No me gusta hablar de lo político, nosotros nos desclasificamos con una cierta tristeza y con humildad, pero tenía claro que había que empezar desde cero. Con Classic Penedès no nos sentíamos identificados, era algo así como ser el Cremant de Borgoña. No queríamos quedarnos a medio camino.

Corpinnat mejora sin duda la situación actual pero no veo una voluntad de crear una DO y el consumidor tiene un cacao mental importante. Para mí la visión es el territorio, no el marketing. Creo que hay que crear un modelo serio de territorio, respaldado por la administración pública. Y que inspire a otras zonas.

La inspiración es ser como la figura del Récoltant Manipulant de Champagne pero no de la apelación como tal. Para nosotros los referentes son más bien Borgoña, Loira, Priorat.

¿Cuál es tu postura sobre Champagne entonces?

Champagne se ha convertido en un negocio inmobiliario y no me gustaría estar en sus zapatos. El precio de la botella es más alto de lo que debería ser.

Se producen 15 toneladas/por hectáreas a 6 euros el kilo de uva. El gran éxito es que han acordado el precio mínimo del kilo de uva, y el precio no es justo, el consumidor se irá dando cuenta. Morirá de éxito.

Los Récoltant Manipulant son más auténticos y mi intención es ocupar este espacio con la Conca del Riu Anoia. Y ofrecer un precio más justo al consumidor, claro.

Conca del Riu Anoia ¿en qué estado está el tema?

Mejor solo que mal acompañado. Queremos conseguir una IGP con un mapa pormenorizado de los viñedos, respaldado con todos los estudios que se han hecho y con esto tener una D.O. cuando se pueda.

Pero es un tema muy a largo plazo. A veces en vez de vernos como colegas, nos vemos como competidores. Si fuera una persona egoísta me quedaría yo solo en esto, pero me mueve esta idea porque me preocupa que el paisaje se destroce. Clasificarlo valorando el precio del kilo de uva. Dar valor a este patrimonio y a los más de 150 años de elaboración bajo el método champanoise.

¿Es la mineralidad de vuestros suelos el hilo conductor actual del proyecto?

Para la mayoría de los enólogos el suelo es una cuarta parte. Yo volví de mis experiencias como pasante con una auténtica obsesión por los suelos. La Conca del Riu Anoia es un estuario geológico, es una zona donde el mar y el río se juntaron hace millones de años. El mar se seca y esta vida queda fosilizada, es como Chablis.

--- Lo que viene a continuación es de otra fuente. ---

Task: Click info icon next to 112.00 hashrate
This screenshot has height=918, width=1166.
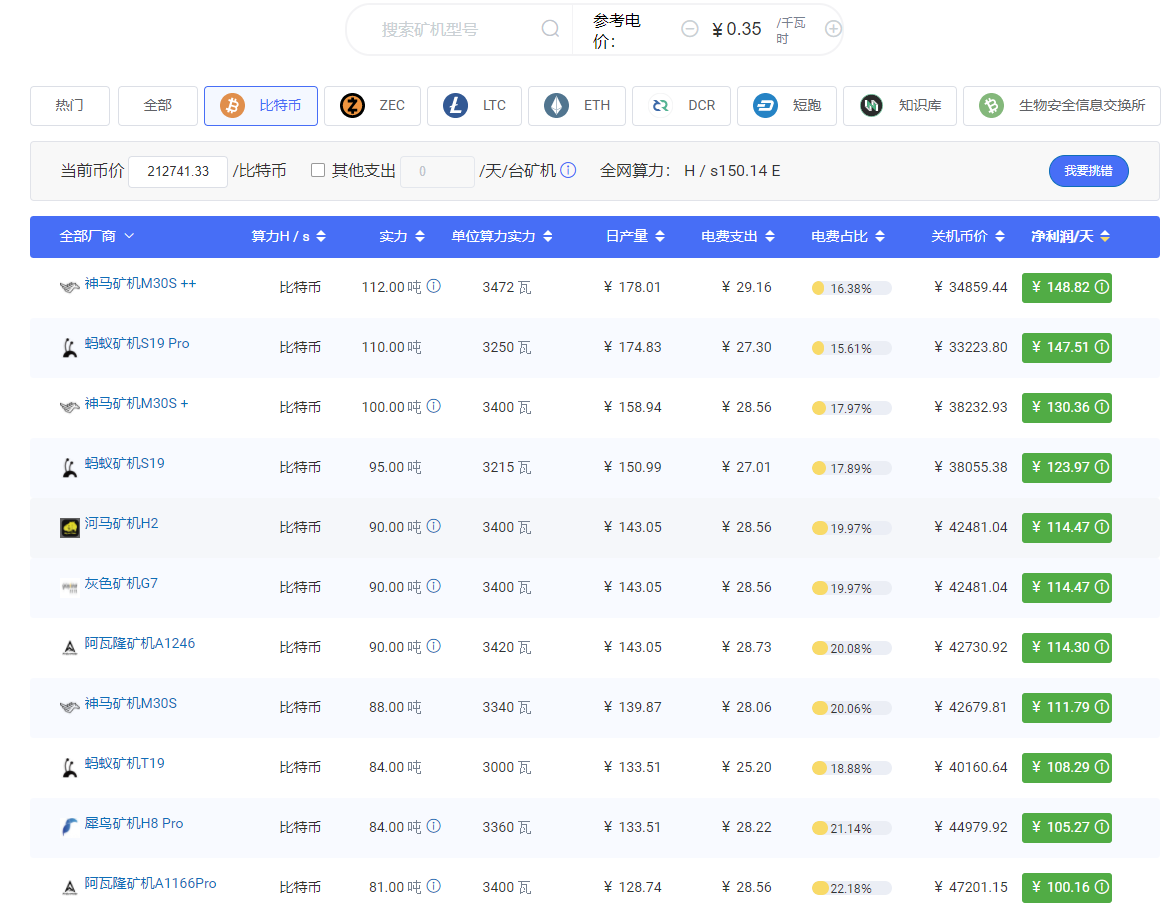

Con menos rendimientos conseguiremos expresar esta fuerza del suelo y esto que te digo es una simplificación muy grande, porque hay mucho de donde rascar aquí. Profundidades, orientaciones, soy un gran amante de la mineralidad de los blancos. Suelo decir en Estados Unidos que si te gusta el vino espumoso afrutado pídete un Champagne, pero si te gusta la mineralidad en un vino pídete un Conca del Riu Anoia.

Clos del Serral

Para terminar ¿Cuál es la pregunta que nunca te hacen?

Pues ahora que lo dices nunca me preguntan por Mas del Serral, es un espumoso que hacemos de una parcela única y nunca me preguntan por él. Sale con 10 años de crianza sobre lías, le tengo cariño y diría que tengo auténtica fijación. Habla antes de la parcela que del método y esta condición lo hace muy grande. Hay que interpretarlo.